The SEC, otherwise known as the Securities and Exchange Commission, is an independent organization created by the United States government. Its mission is to bring order and fairness to financial markets to ensure market efficiency and safety for all investors.

There are four primary ways in which the SEC achieves its mission. First, it requires publicly traded companies to release accurate and relevant information to the public. Second, the SEC creates and enforces laws to verify this information and prevent abuses in the market, such as insider trading. Third, they work with Congress, various federal departments, and some private organizations to increase their scope and effectiveness. Finally, the SEC is a catalyst for growing and creating capital.

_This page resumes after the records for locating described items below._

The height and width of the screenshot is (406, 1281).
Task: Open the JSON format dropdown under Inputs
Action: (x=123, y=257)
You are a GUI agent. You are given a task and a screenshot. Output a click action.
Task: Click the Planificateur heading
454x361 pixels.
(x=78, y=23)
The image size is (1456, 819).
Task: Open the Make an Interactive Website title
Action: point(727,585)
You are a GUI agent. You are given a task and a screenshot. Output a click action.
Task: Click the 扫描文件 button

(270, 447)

The financial world offers little to no guarantees to investors, which makes it especially difficult for smaller investors to enter the market. Having access to accurate and reliable information is the key to making informed decisions. The pooling of this information for public use creates a non-exclusive set of data that all investors—big and small—can use to make their own judgments and decisions on what is right for them. The SEC also offers their own compilation of information to the public, ranging from educational material to documents required to be filed by companies.

However, just having relevant information is not enough to create a fair opportunity for everyone. The SEC also creates and enforces laws to protect both investors and companies alike. These laws protect investors from companies releasing inaccurate or intentionally misleading data, such as false press releases and fraudulent accounting. They also protect companies from activities such as insider trading.

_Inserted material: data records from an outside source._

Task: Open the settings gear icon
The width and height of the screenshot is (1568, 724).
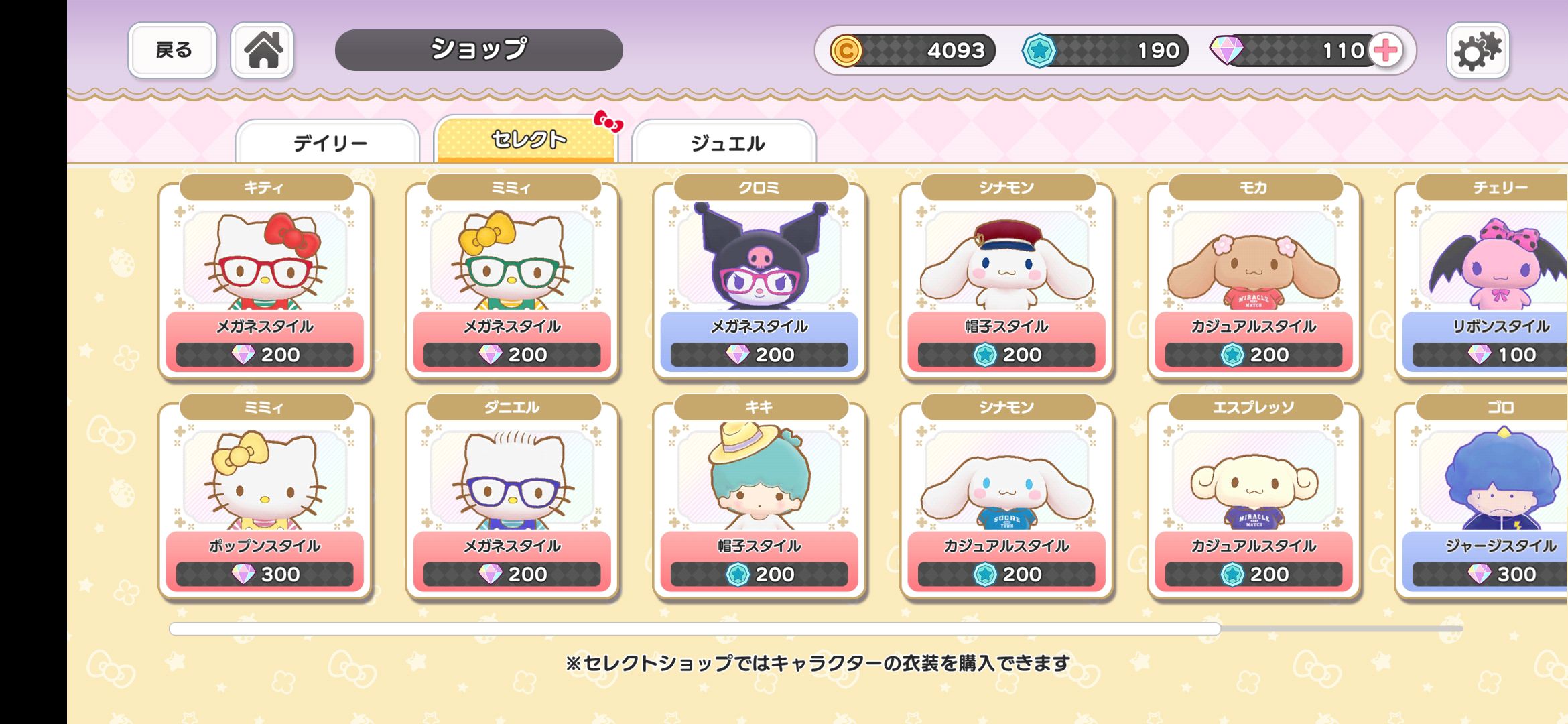Action: [x=1478, y=50]
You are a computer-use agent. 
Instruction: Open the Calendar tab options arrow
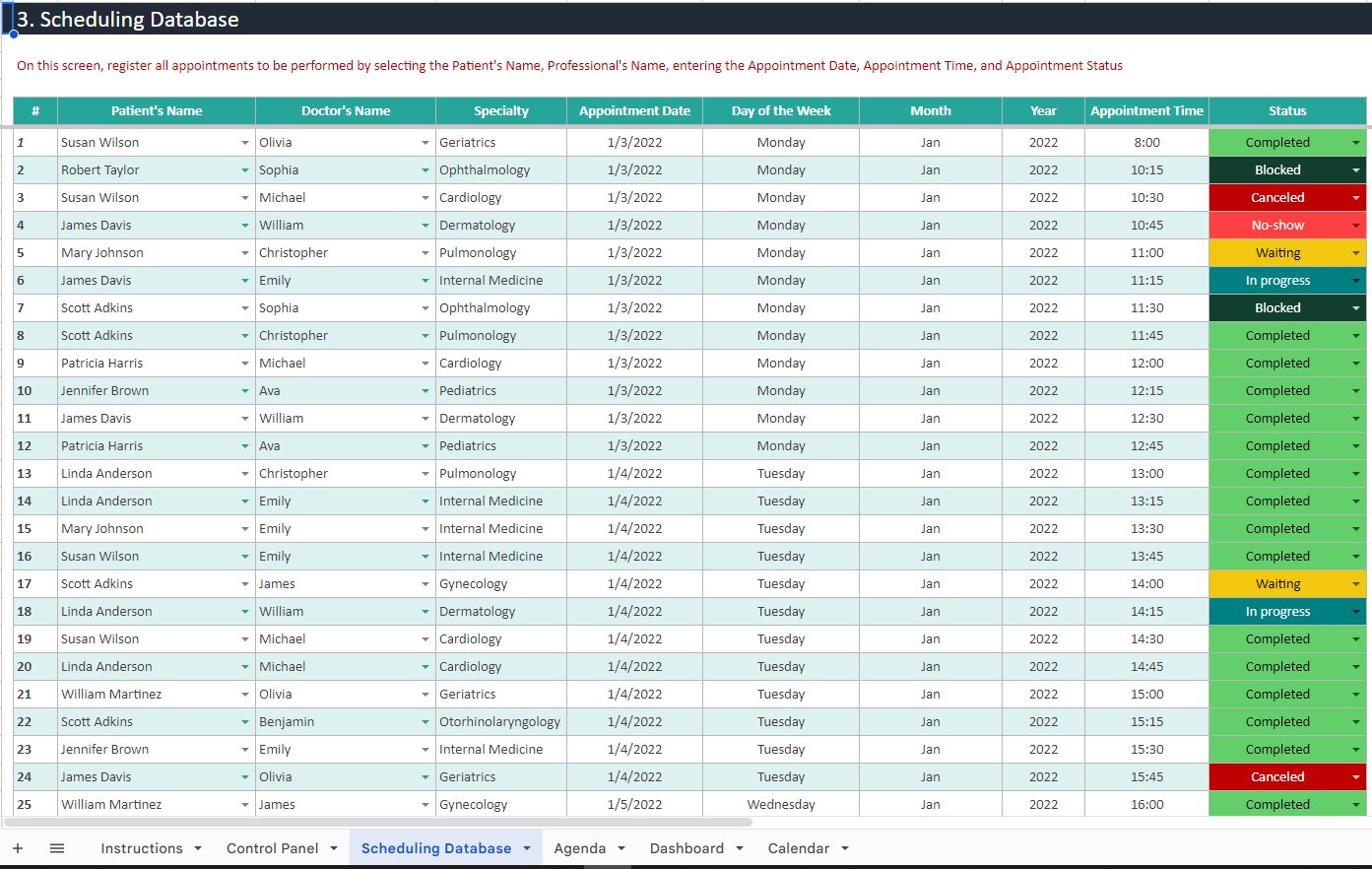pyautogui.click(x=845, y=848)
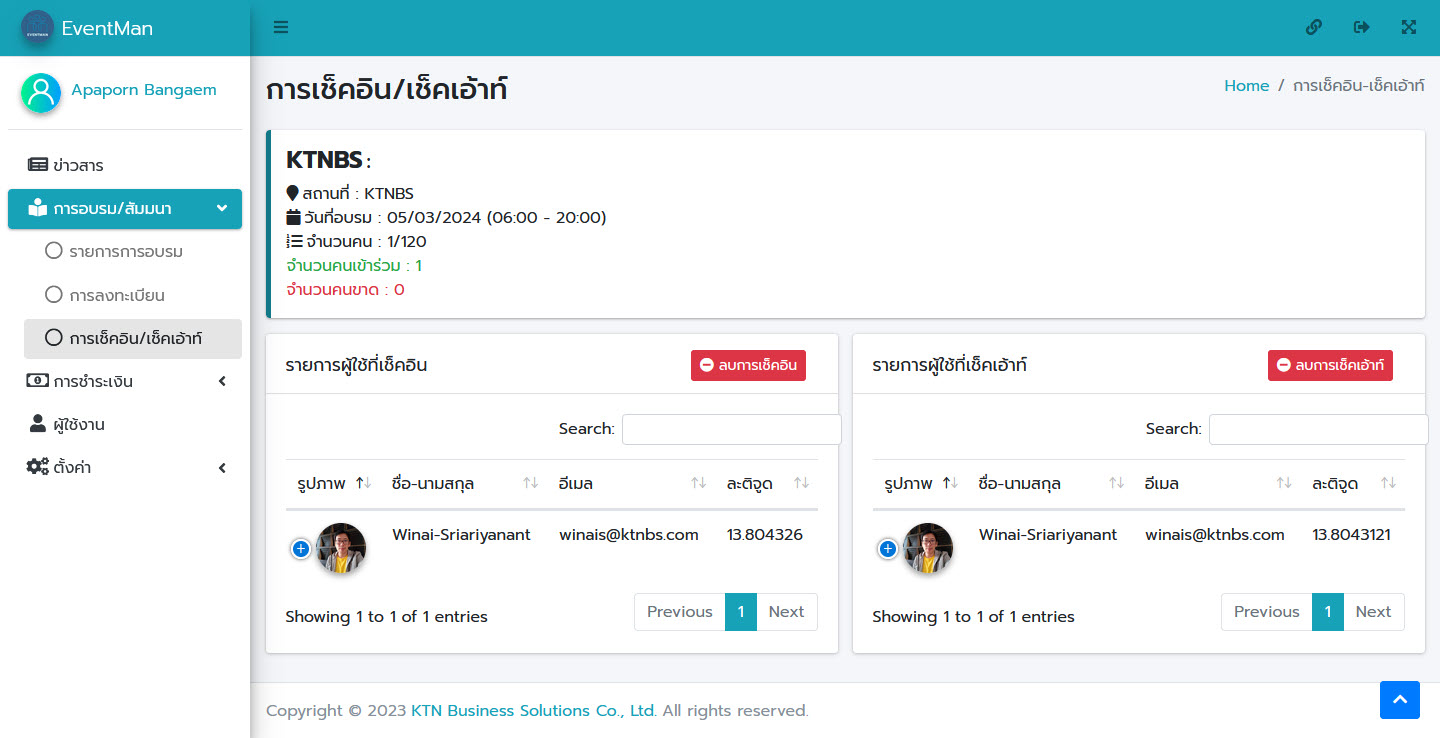Click the check-in list Search field
The height and width of the screenshot is (738, 1440).
click(x=731, y=429)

The SEC cannot complete everything in its mission alone, so they work with entities that range from private organizations to Congress. The SEC relies on securities fraud whistleblowers from the private sector and various federal institutions to gather and verify relevant information. They also work with Congress to propose laws to ensure their goal of economic fairness.

All of these methods culminate in their final goal of creating and promoting the growth of capital. A recent example of this is the Jumpstart Our Business Startups Act signed in 2010. This act is also referred to as the JOBS Act, which was signed by President Barack Obama in 2012 and designed to encourage the funding of small businesses. The JOBS Act eased many of the securities regulations in place. This also included the Crowdfund Act, which allowed companies to crowdfund in order to issue securities, which wasn’t allowed previously.

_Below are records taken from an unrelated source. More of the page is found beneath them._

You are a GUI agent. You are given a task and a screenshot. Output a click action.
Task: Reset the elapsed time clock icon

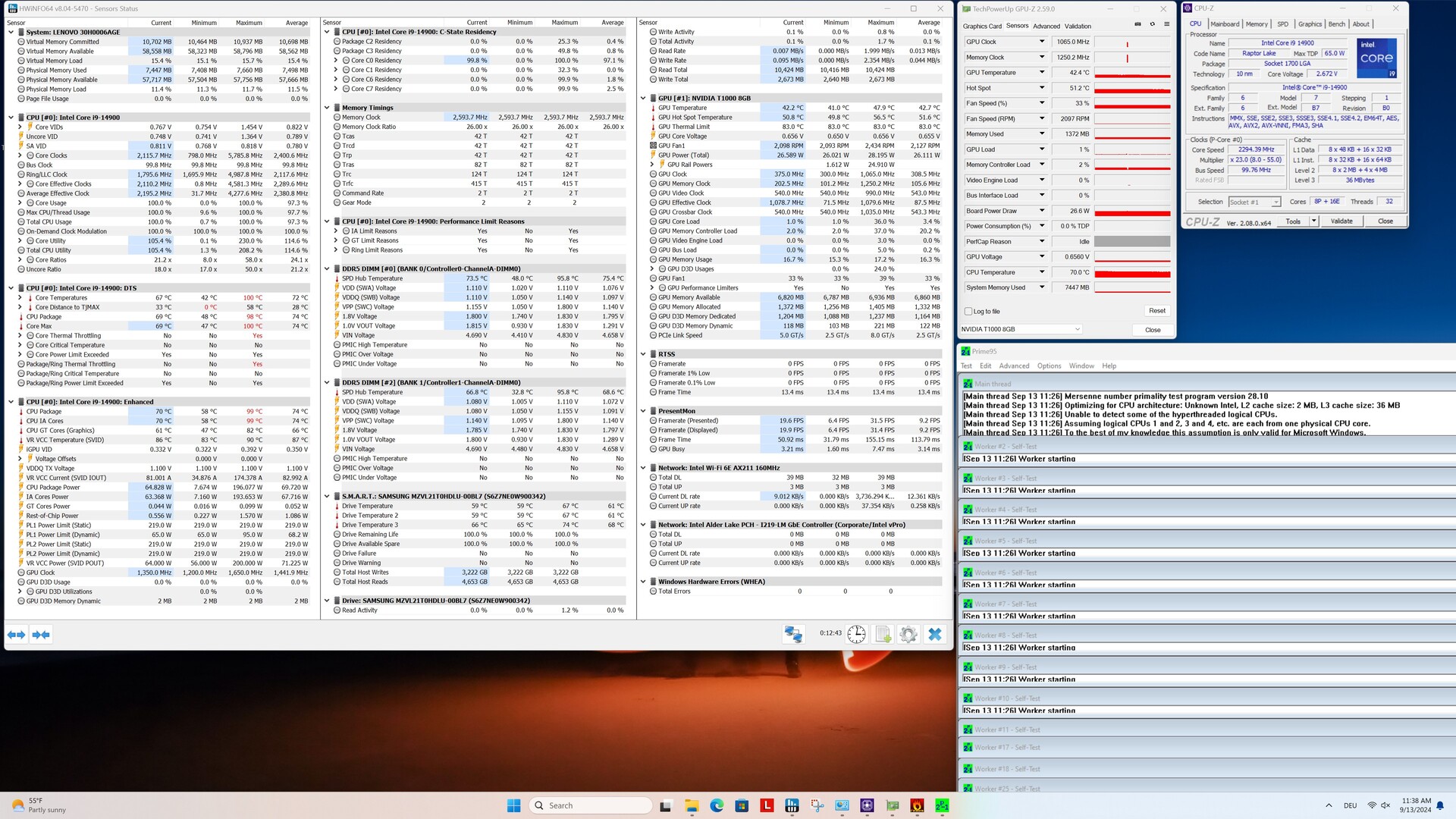(x=856, y=634)
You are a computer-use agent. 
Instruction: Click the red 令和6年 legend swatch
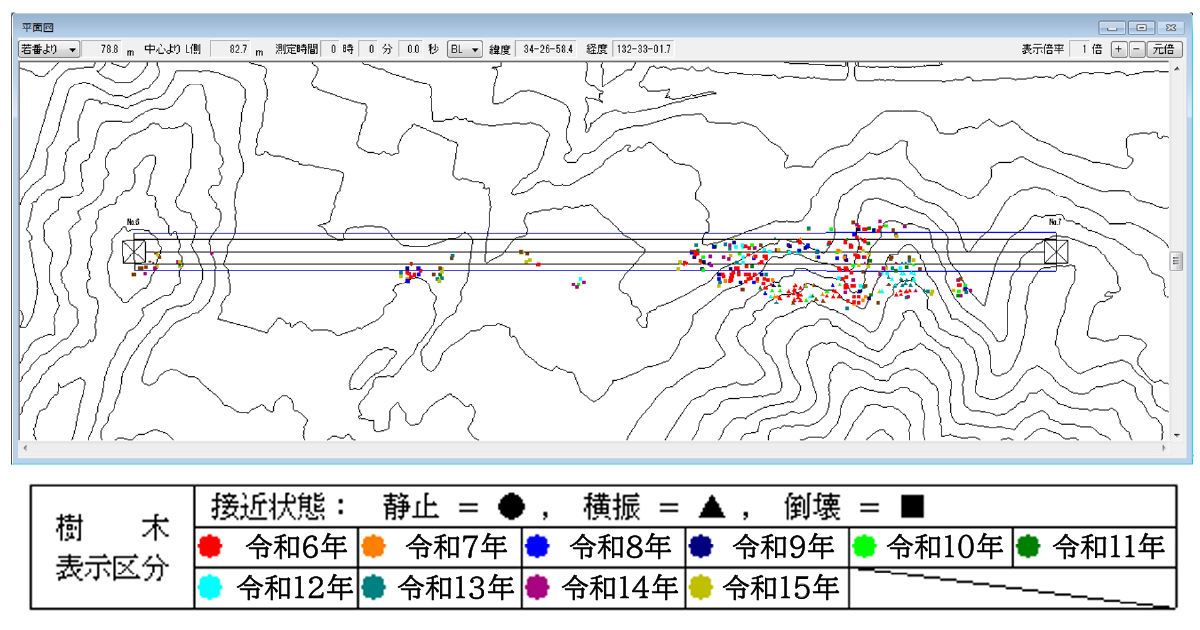pyautogui.click(x=209, y=547)
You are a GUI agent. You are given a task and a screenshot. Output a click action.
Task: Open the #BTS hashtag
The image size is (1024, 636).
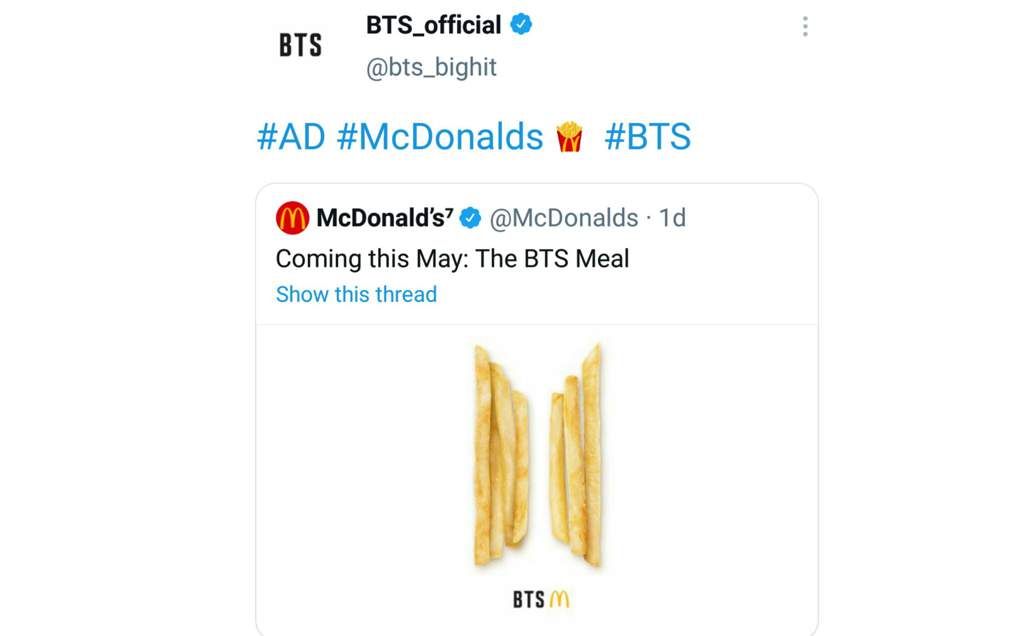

This requires the SEC to release studies and documents about capital formation and registration requirements. It allows businesses access to cost-effective capital without redundant regulations.

Understanding the SEC’s Mission

Although it can seem like a bunch of politics that are too complicated to bother with, it’s important to have an idea of the overall purpose of the SEC in the United States. This is just a brief overview, but with the actions taken by the SEC, it is hoped that securities markets will be protected so that they can thrive as part of the fully functioning US economy.